As the weather finally starts to look a bit more like spring, we focused on seeds for this week’s Science Storytime. We read the book Seeds! Seeds! Seeds! by Nancy Wallace. It’s a very dense book that is not a perfect fit as a group read aloud, so I abridged it slightly as I went along. What I do like about it is that it talks in detail about features of a seed such as the seed coat, and has some illustrations of the steps of the germination process that I thought would be absorbed by my young audience.
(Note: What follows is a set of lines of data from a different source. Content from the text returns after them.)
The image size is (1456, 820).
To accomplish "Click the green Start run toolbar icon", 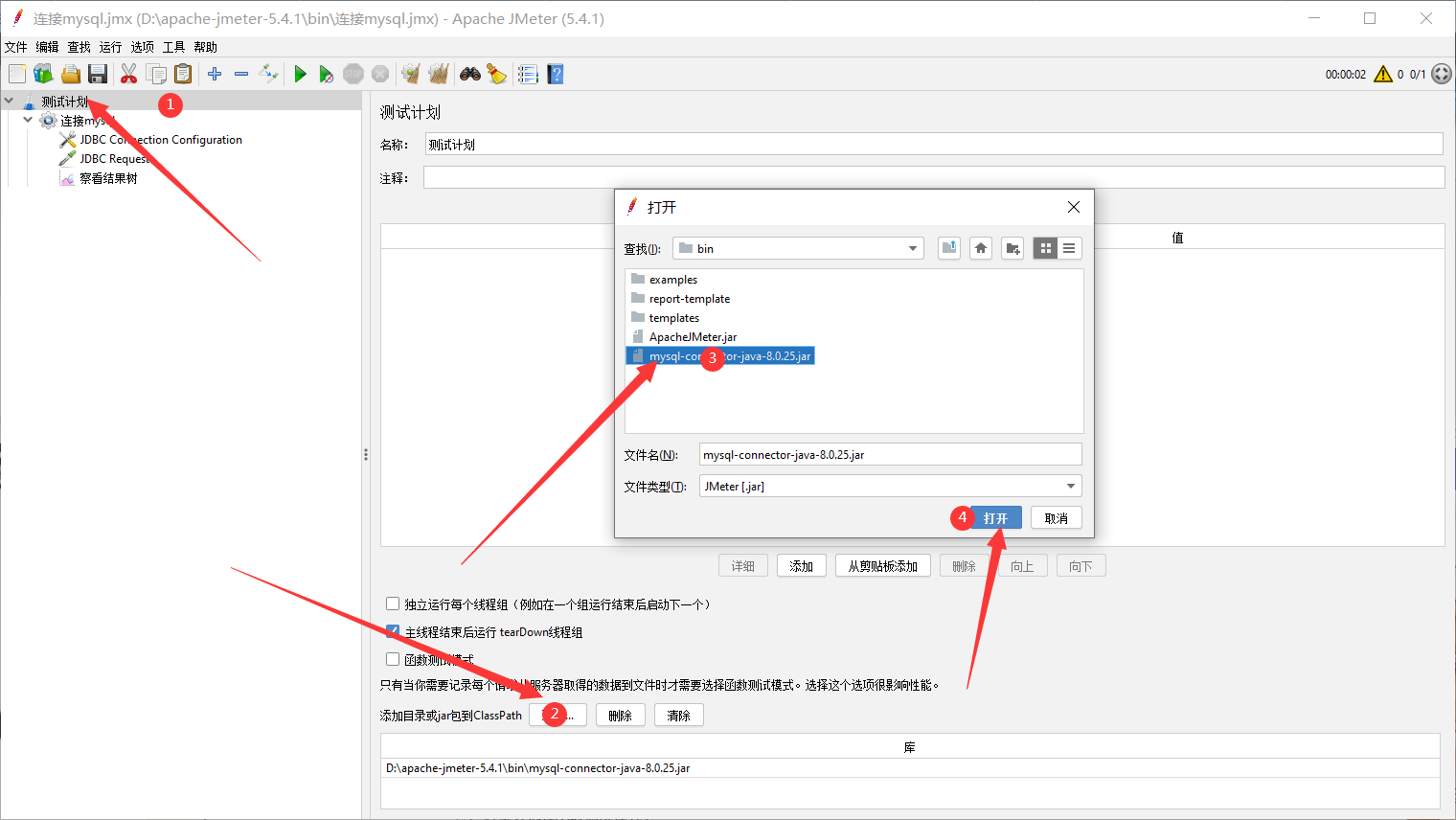I will pyautogui.click(x=300, y=74).
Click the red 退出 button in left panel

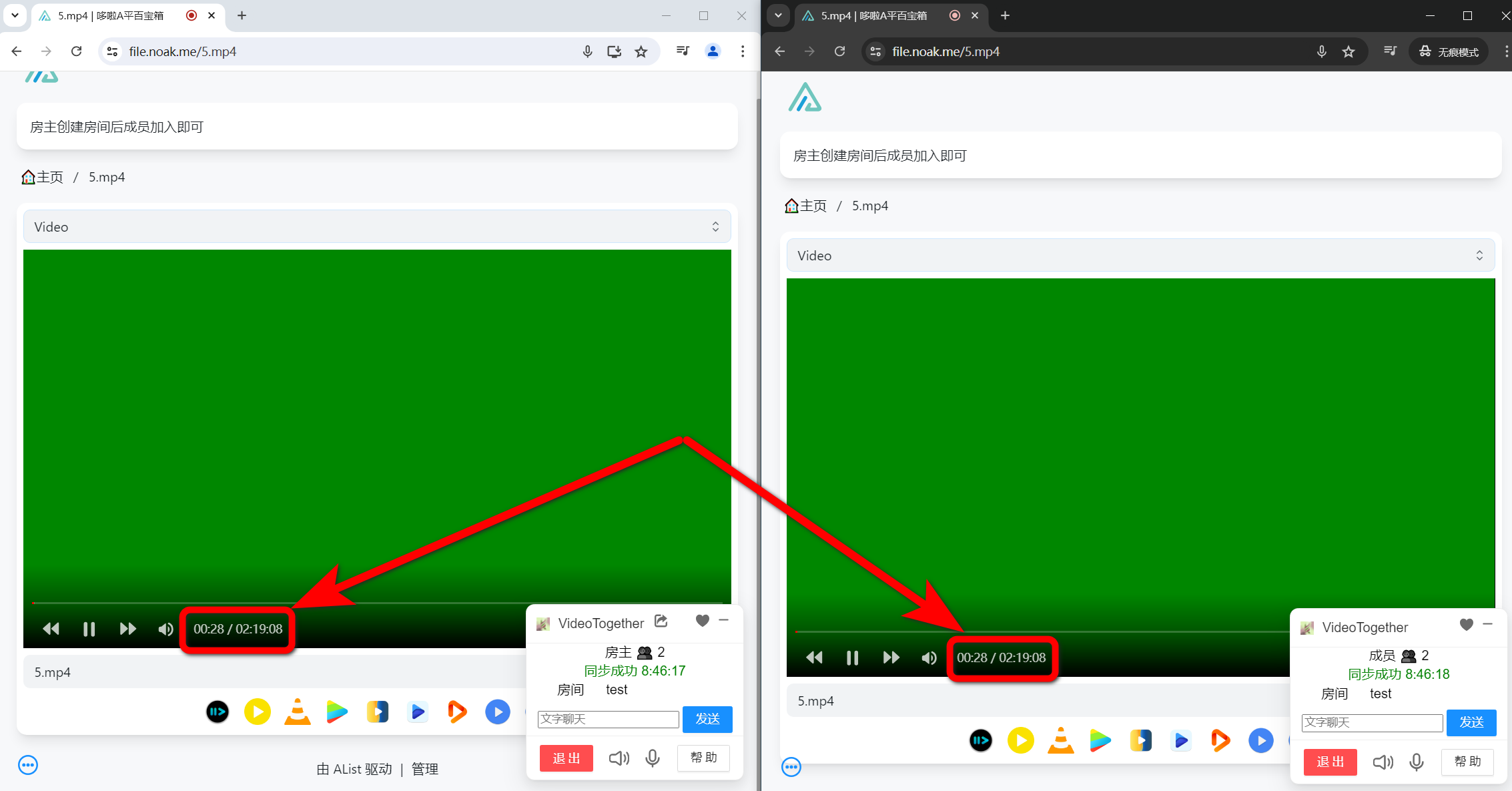pos(566,758)
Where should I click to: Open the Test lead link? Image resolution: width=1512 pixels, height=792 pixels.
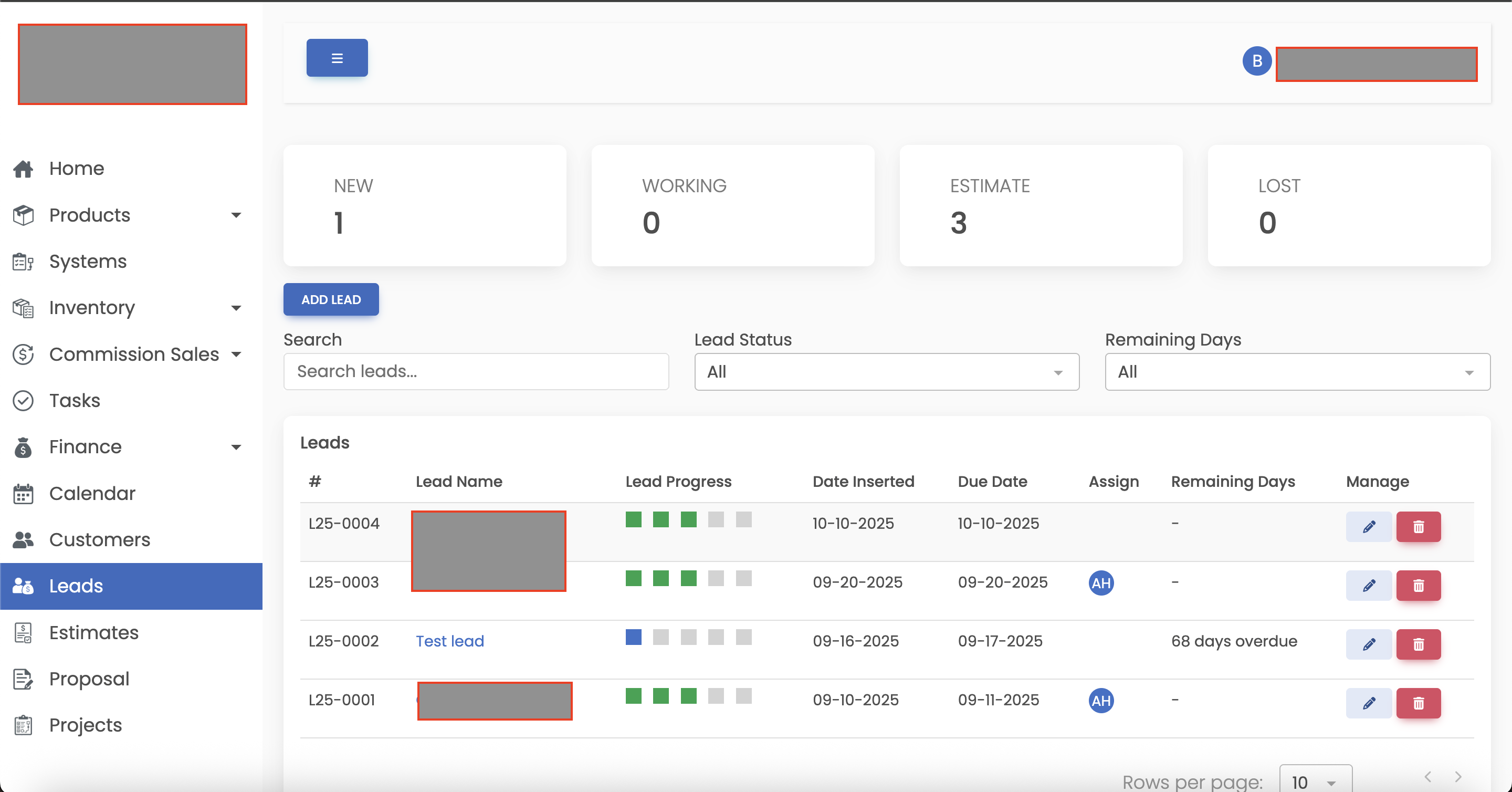tap(449, 641)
After we read the book we talked for a bit about seeds. Most of the children knew that plants had roots and that seeds need both water and sunlight to grow. I gave the children pea seeds and sunflower seeds to examine with magnifying glasses. I had some leaves for them to look at as well, to help round out the discussion, but in retrospect I should not have brought those out, since I wanted to keep the discussion more focused on seeds and seedlings rather than a broader exploration of plants as a whole.
Once the discussion was over, we planted some seeds of our own. Along with the peas and sunflowers, I also had zinnia seeds. I let the children choose which seeds they wanted (most wanted one of each) and they each got three seeds to plant. I had cut up some egg cartons to plant the seeds in. Egg cartons make decent seedling starters. They are biodegradable, so you can plant them right in the ground like a seed pot. I encouraged the children to make little signs to indicate where they had planted their seeds. I had purposefully not attached the signs to the popsicle sticks that were meant to hold them up because I thought it would make it difficult to draw on an uneven surface, but attaching the signs to the sticks took a surprising amount of parental guidance, so I think if I was doing this again I would attach the signs to the sticks ahead of time, especially if I was going to do it with a large group, or one were there was not a lot of parental involvement. They were all eager to make their own labels, whether that meant drawing a picture for a parent to label or writing the words themselves. The children had a wide range of ages, and it was interesting to see the range from pre-writing to confident labeling.